(STUDY MATERIAL begins)
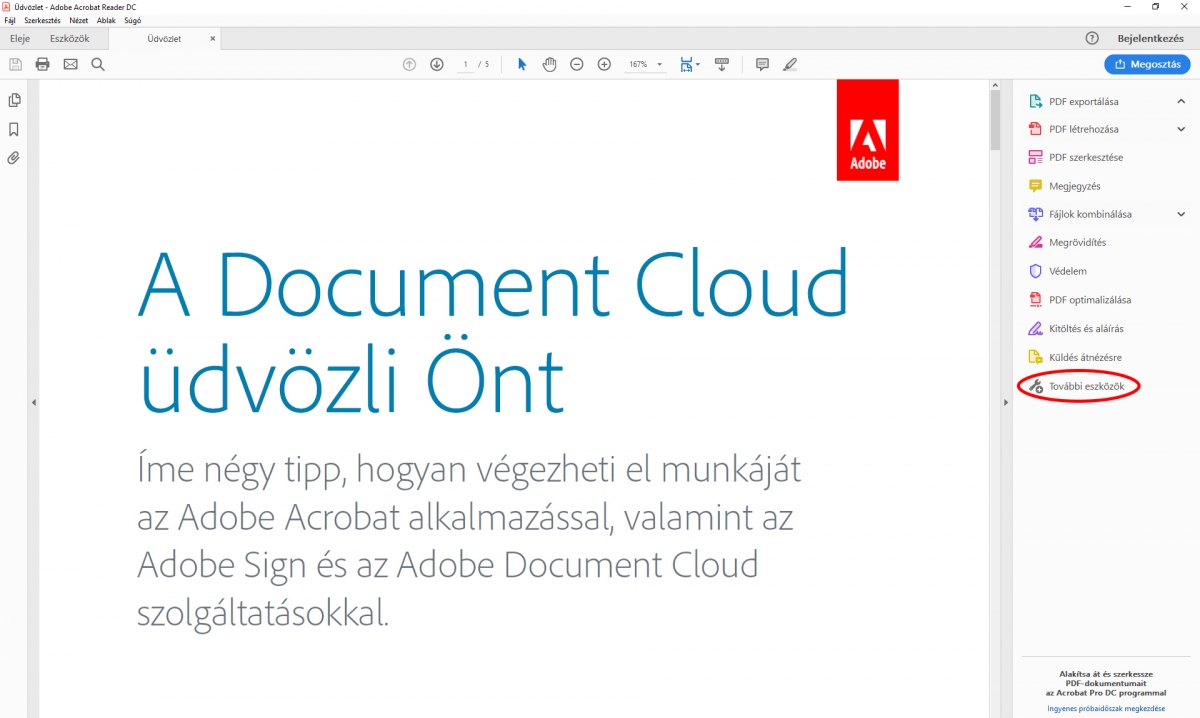1200x718 pixels.
Task: Click the page number input field
Action: [466, 64]
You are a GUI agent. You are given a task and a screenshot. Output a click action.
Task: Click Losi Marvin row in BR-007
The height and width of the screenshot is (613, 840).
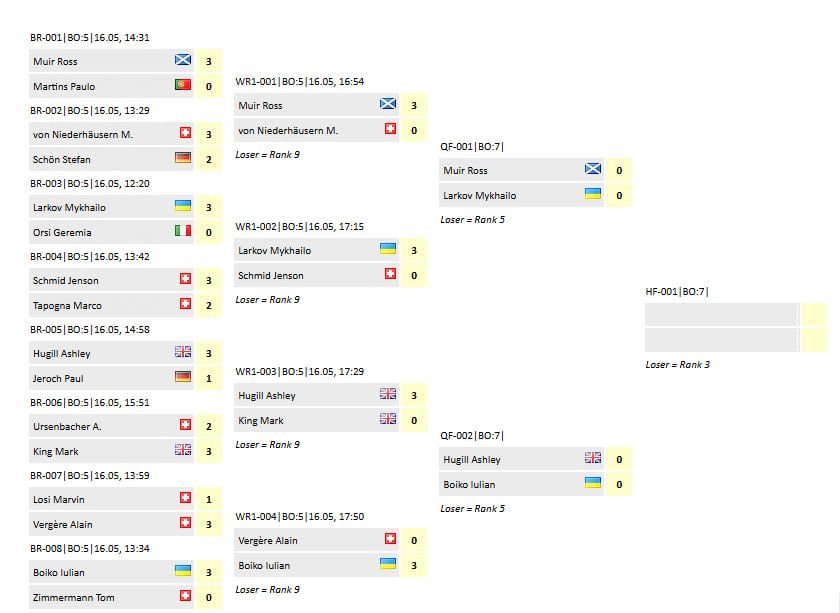(111, 499)
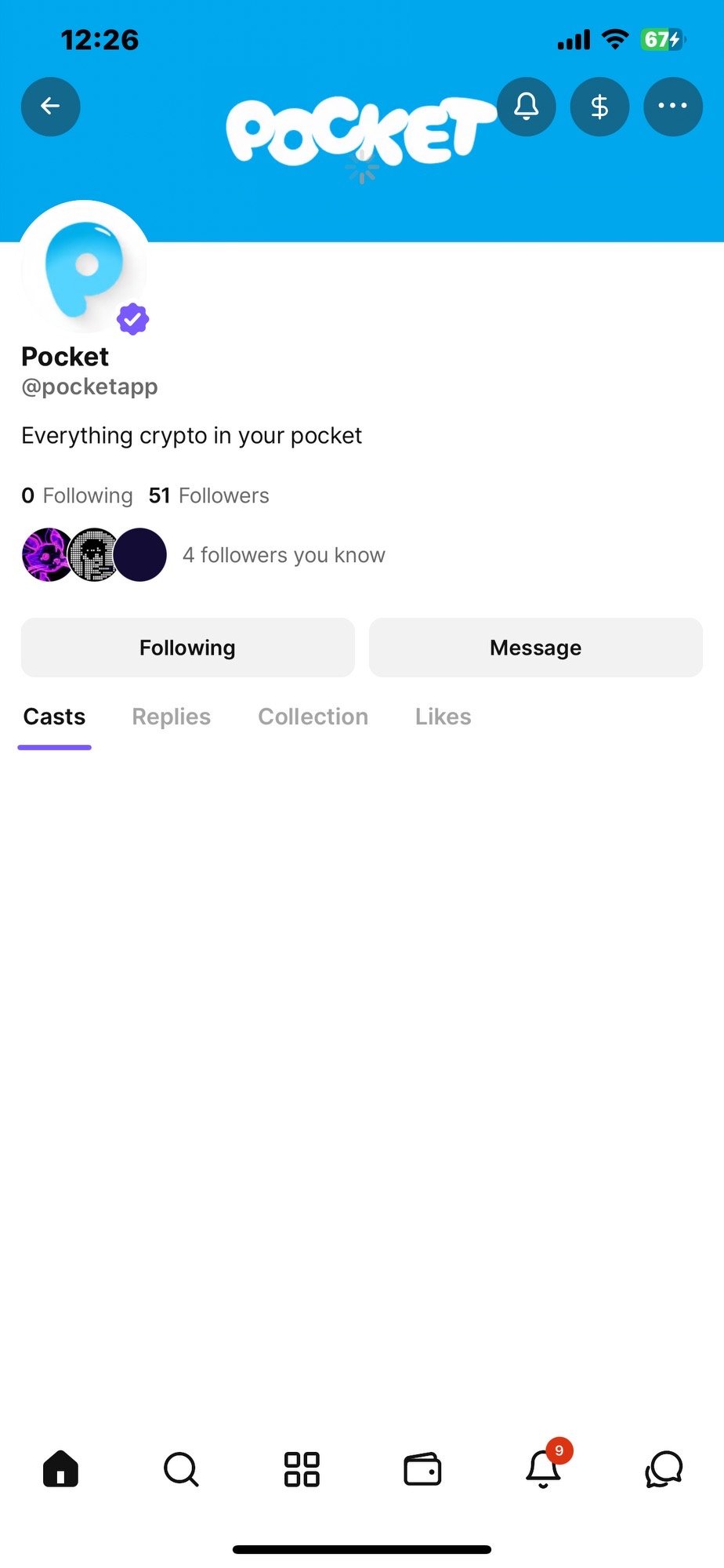The height and width of the screenshot is (1568, 724).
Task: Open notifications with the 9 badge
Action: pos(544,1468)
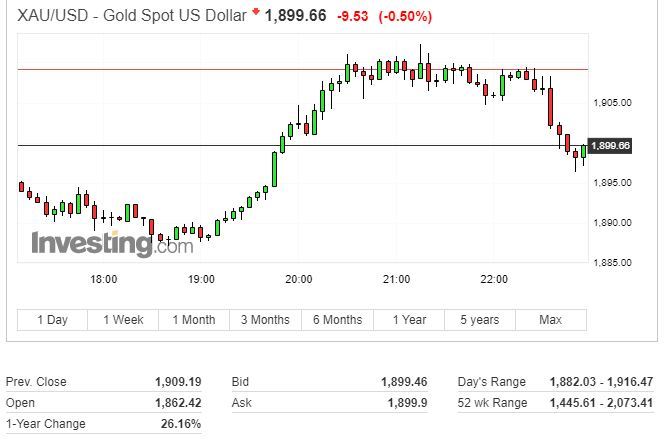Click the 1,899.66 current price label on axis
Image resolution: width=665 pixels, height=441 pixels.
(610, 146)
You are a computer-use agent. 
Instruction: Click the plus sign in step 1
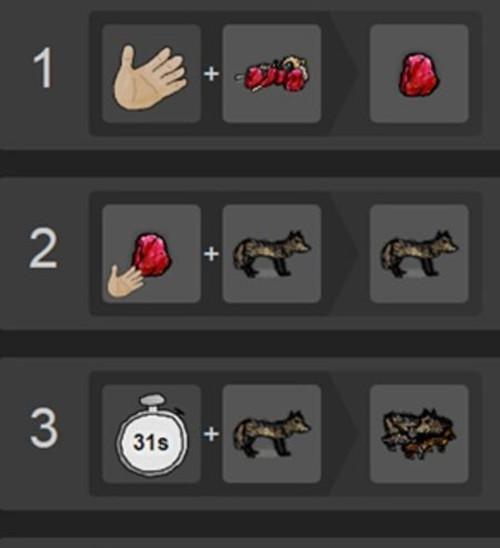(211, 74)
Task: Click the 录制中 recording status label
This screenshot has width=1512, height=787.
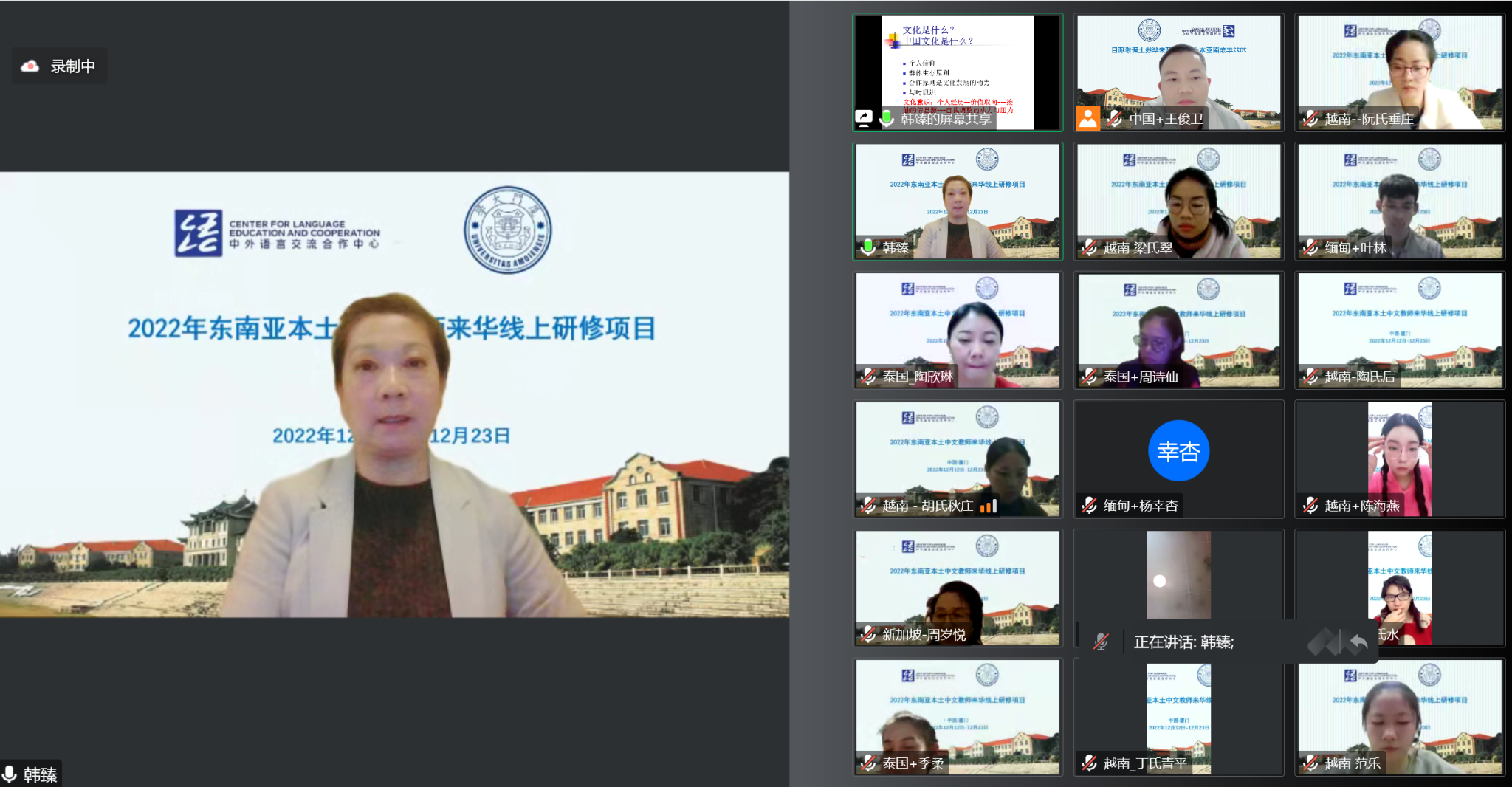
(STUDY MATERIAL ends)
TASK PROMPT: Your task is to restate word for word the lines from the one containing "Task: Click Losi Marvin row in BR-007" through the last line of the data, both ends included, with no pictures.

RESULT FOR THIS EXERCISE:
Task: Click Losi Marvin row in BR-007
The height and width of the screenshot is (613, 840).
(111, 499)
The height and width of the screenshot is (1568, 724).
Task: Open notifications with the 9 badge
Action: pos(544,1468)
Click the 1,899.66 current price label on axis
Image resolution: width=665 pixels, height=441 pixels.
(610, 146)
You are a computer-use agent. 
Instruction: Click the plus sign in step 1
(211, 74)
Task: Click the 录制中 recording status label
This screenshot has width=1512, height=787.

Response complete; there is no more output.